According to fashionissupreme, Amherstdale, West Virginia is a small unincorporated community located in Logan County. The area is known for its rural, agricultural landscape and its friendly, tight-knit community.
The area was first settled in the late 1700s by the Amherst family, who named the area after their family name. The Amhersts were one of the earliest settlers in the region, and their influence is still seen today in many of the names of local businesses and landmarks.
The town itself is home to around 500 people, most of whom are involved in agriculture or other related industries. The town boasts a variety of small businesses including a few general stores and several family farms that sell fresh produce to locals and visitors alike. Amherstdale also has several churches within its borders as well as two community parks that provide open space for recreation such as picnicking, fishing, and hiking on nearby trails.
Amherstdale lies at the foot of Big Ugly Mountain which provides stunning views from many parts of town. This mountain range runs through much of southern West Virginia and is home to some unique wildlife species such as wild turkeys, deer, foxes, and black bears. In addition to these animals there are also numerous species of birds that call this area home including cardinals, blue jays, woodpeckers and more!
The scenery surrounding Amherstdale is breathtaking with rolling hills stretching as far as the eye can see. There are plenty of scenic country roads that meander through this picturesque landscape offering travelers an opportunity to take in all the beauty this area has to offer.
Those looking for outdoor activities have plenty to do here too! With a variety of hiking trails nearby there’s something for everyone from novice hikers just starting out to experienced veterans looking for more challenging terrain. There’s also plenty of opportunities for fishing at both Big Ugly Creek and Buffalo Creek which run through Amherstdale providing anglers with excellent trout fishing year round In addition there are numerous hunting grounds nearby where hunters can find white tailed deer during season or even wild turkey if they’re lucky enough!
For those interested in history, there are numerous sites around Amherstdale that tell stories about life here long ago including old cemeteries where some early settlers were laid to rest. Additionally there are remnants from past coal mining operations throughout the region providing insight into how this industry shaped life here over time One such example can be seen at the abandoned Leer Mine near Buffalo Creek which was once used by miners during World War II when coal production was needed for war efforts abroad It’s an interesting piece of history that still stands today despite being closed since 1945.
All in all, Amherstdale has something special waiting for everyone who visits this quaint little town nestled among West Virginia’s rolling hills! From stunning views on Big Ugly Mountain to peaceful hikes along nearby trails or simply taking in all the natural beauty this area has to offer – it’s easy to see why so many people love calling it home.
History of Amherstdale, West Virginia
Amherstdale, West Virginia is a small unincorporated community located in Logan County. It was founded in 1892 by the Amherst Coal and Coke Company, which had purchased the land from local farmers. The town was named for the company’s founder, Charles Amherst.
The area had been home to Native American tribes for centuries before settlement by European colonists. In the early 1800s, settlers began to move into the area and establish farms along the Guyandotte River. By 1820, the population of Logan County was over 2,000 people.
In 1892, Charles Amherst founded his coal and coke company in Amherstdale, building a tipple and several mine shafts on a hillside overlooking the river.

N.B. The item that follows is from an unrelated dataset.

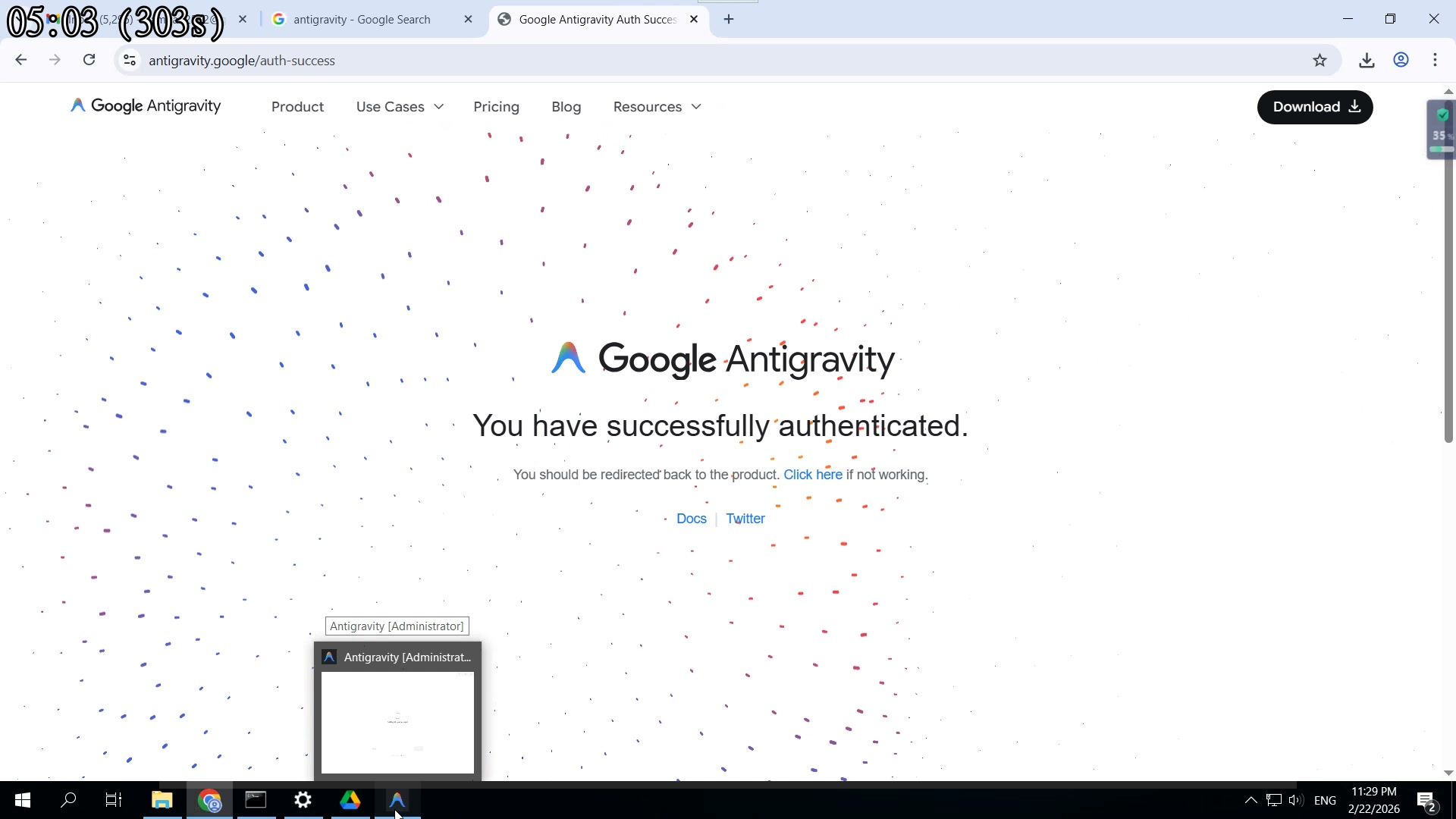Open the Pricing menu item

The company quickly grew to become one of the largest coal producers in West Virginia. By 1900, it employed over 1,000 people and produced over one million tons of coal annually.
In 1907, a rail line was built through Amherstdale to connect it with other mining towns in nearby states such as Kentucky and Ohio. This allowed for easier transportation of coal out of the area and helped spur further growth in Amherstdale’s population as miners moved into town looking for work.
The town also became a center for culture in Logan County during this time period; theaters were built that showcased vaudeville acts from around the country as well as silent films from Hollywood studios like Paramount Pictures and Universal Studios; churches were established; schools were constructed; stores opened up; banks were founded; post offices were established; hotels opened their doors; restaurants served food from all over Europe; saloons provided entertainment for miners after their shifts ended; and even an ice cream parlor opened up its doors for business.
By 1920, Amherstdale had over 4500 residents living within its boundaries making it one of West Virginia’s largest towns at that time period. The town continued to grow until 1931 when a major flood wiped out much of what had been built near the riverbank including several homes and businesses as well as part of Charles Amherst’s original coke works complex which had been destroyed by fire just two years prior during an industrial accident at one of his mines nearby.